▶ AIM OF THE EXERCISE
Copy out only the lines running from the one that contains "Task: Collapse the JSON root brace toggle" through the end of the listing. Pictures stay out.
### MATERIAL SHOWN
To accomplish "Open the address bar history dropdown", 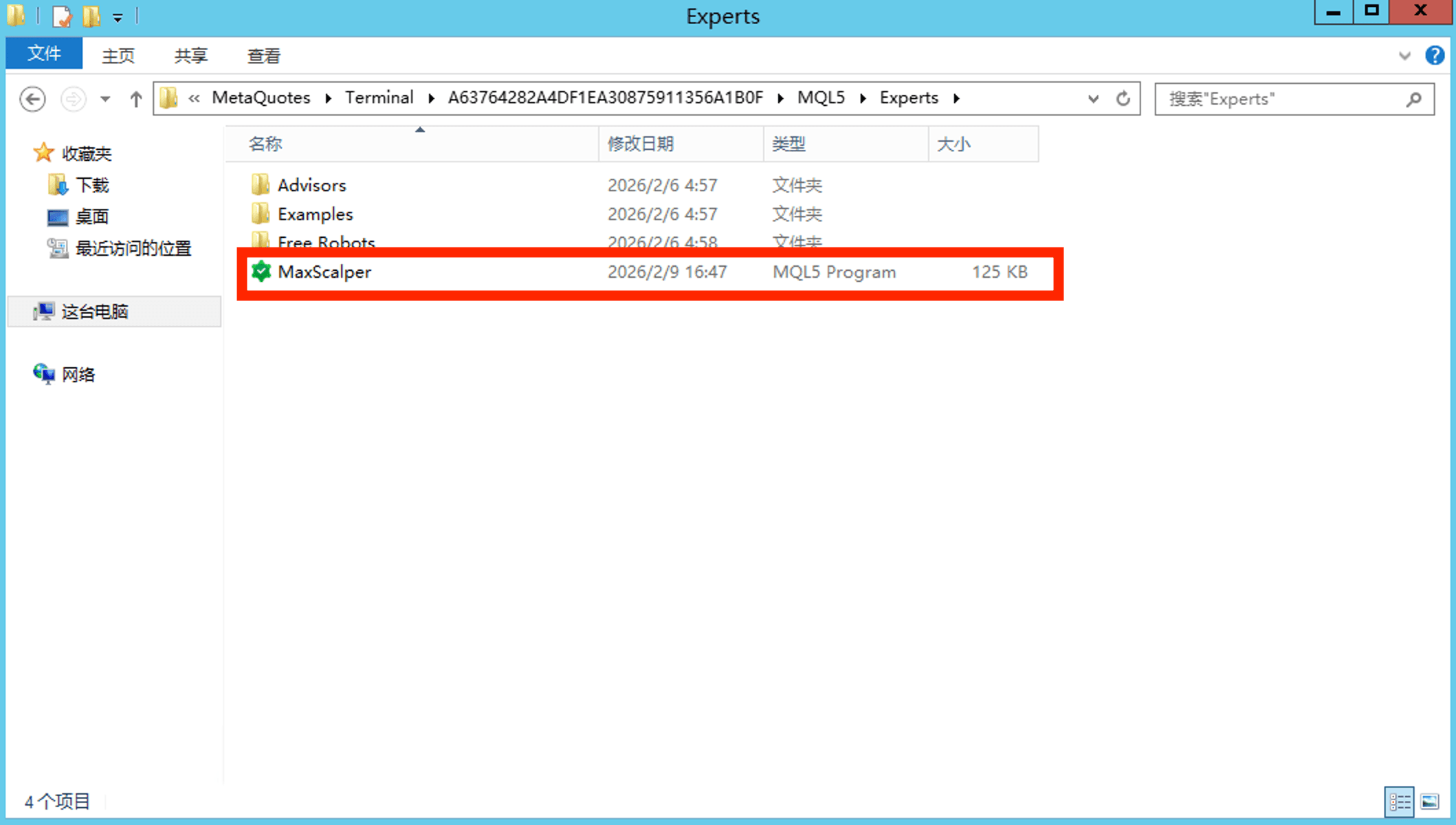I will coord(1093,99).
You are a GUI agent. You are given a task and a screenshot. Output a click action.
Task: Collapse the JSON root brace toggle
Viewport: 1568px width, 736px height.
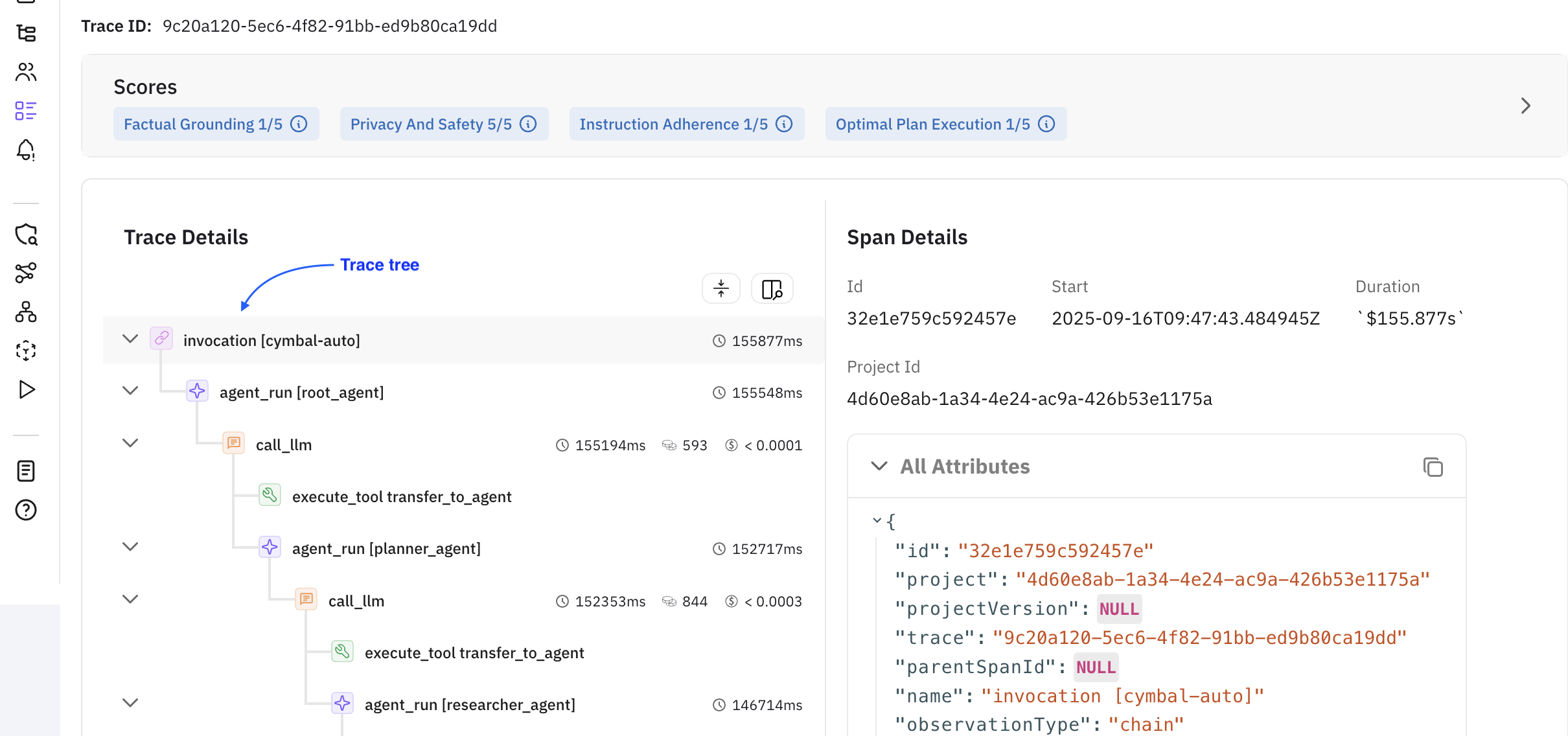coord(877,520)
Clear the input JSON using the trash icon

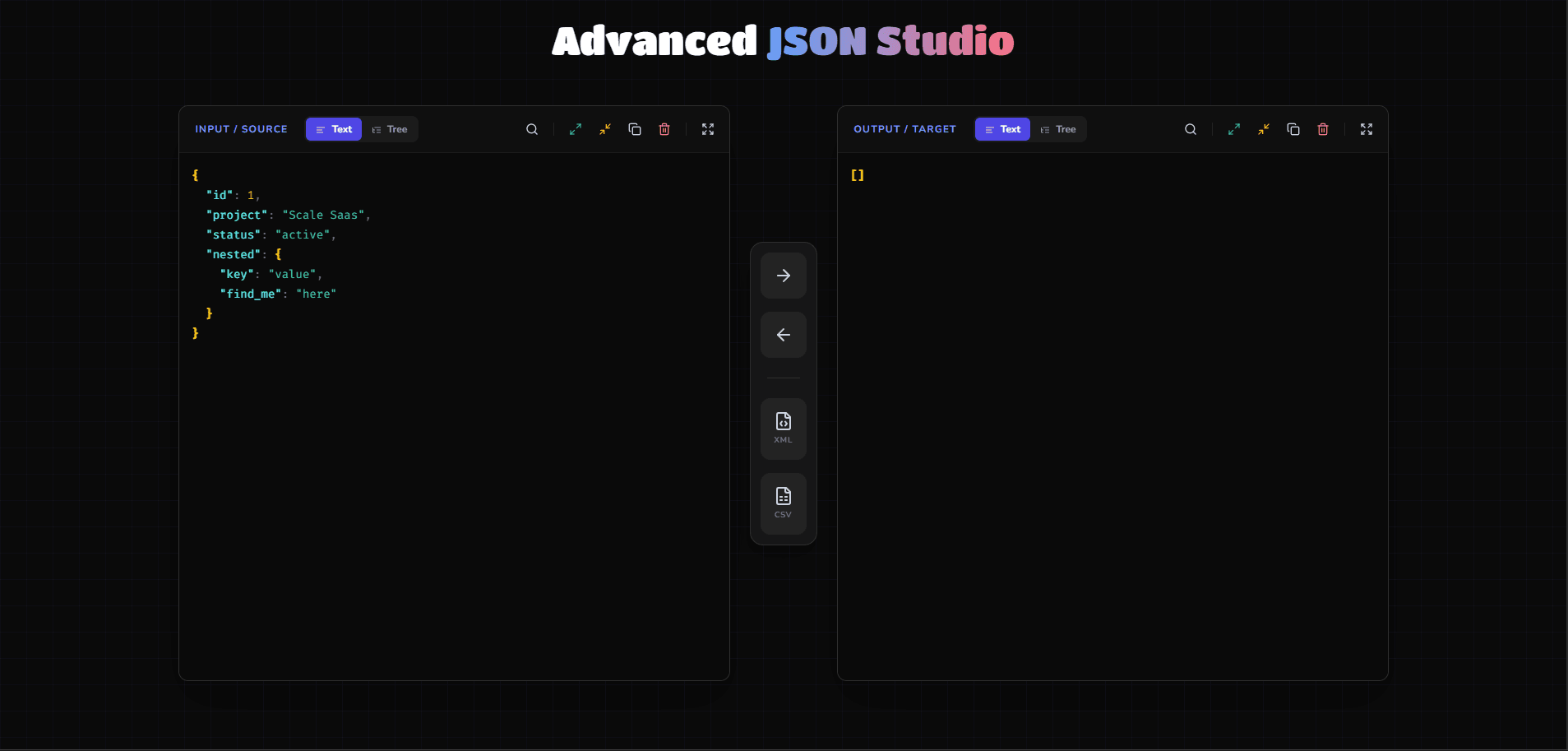664,129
######
▶ EXERCISE RESPONSE
Task: Collapse the JSON root brace toggle
Viewport: 1568px width, 736px height.
coord(877,520)
Clear the input JSON using the trash icon

664,129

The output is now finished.